When you take into account in-store finance fees and charges, low interest rate credit cards can sometimes work out better…

… and you can haggle for a discount.

“0% Interest, No Deposit, No Payments for 12 Months”

Sound tempting? Why wait? Why not buy that new TV now? Before you do though, check the fine print.

In this real world example from a major retailer, for purchases of $300 or more, the fine print includes;

  • a $25 establishment fee.
  • an account service fee of $4.95 per month.
  • 29.49% p.a. interest on outstanding balances after the interest free period ends.

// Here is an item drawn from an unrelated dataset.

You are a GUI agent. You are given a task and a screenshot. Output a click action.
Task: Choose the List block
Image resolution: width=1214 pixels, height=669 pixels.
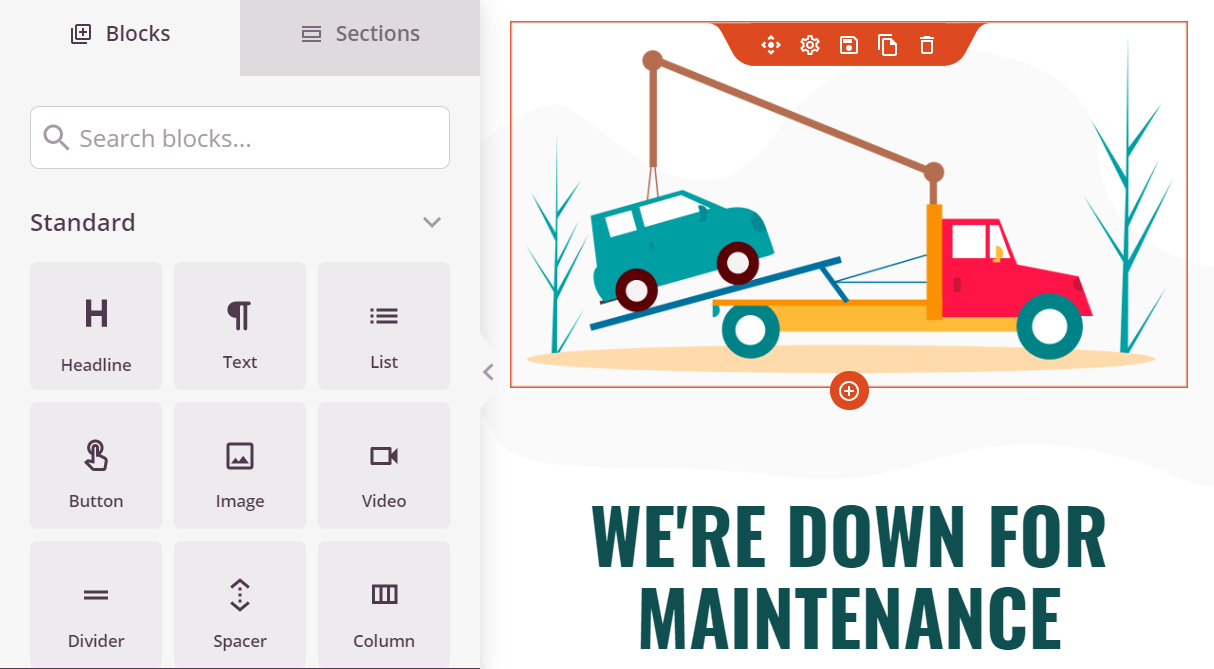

So in the best case scenario for a $300 purchase – where you fully repay the loan within 12 months – you will still have paid $84.40 in fees. That’s 28% of the $300 purchase, equivalent to a 28% interest rate. And if you have any outstanding balance after 12 months you’ll pay 29.49% p.a. interest.

That makes even high interest rate credit cards look cheap.

And the stores usually say they can’t give you a discount with finance deals.

So how do you make these deals work for you?

In the above example, the same fees applied to a $5,000 purchase make more sense. The $84.40 in fees equates to only 1.7% of the $5,000 purchase… as long as you can afford to repay the $5,000 within 12 months. Otherwise you’ll pay $122.88 per month in interest alone (assuming the whole $5,000 is outstanding). That’s $1,474.50 per annum!

In other words, the devil is in the details. Ideally you should delay the purchase and save until you can afford it, or put it on lay-by, but if you’re tempted by the in-store finance offer, do your homework. Literally. Collect all the information than go home and do your own maths.

Watch out for…

  • fees and charges: setup fees, monthly account fees and late payment fees.
  • the interest rate which applies to outstanding balances after the interest free period ends.
  • minimum monthly payments which do not fully repay the loan amount: you will need to calculate your own repayments to make sure you don’t exceed the interest free period.
  • extra payments: in some cases you can’t make extra payments above the minimum, so you’ll need to save up the amount needed to repay the balance at the end of the interest free period.
  • extra credit: the store cards often provided in these deals are usually more expensive than normal credit cards and you will often be given a credit limit more than is needed to buy the item you are purchasing – tempting you to buy more.

Once you know exactly what you’ll pay and when, you can decide if it’s worth proceeding.

What are your thoughts?

Have you had good or bad experiences with interest free in store finance deals? Is there anything else you’d like to know about day to day money management?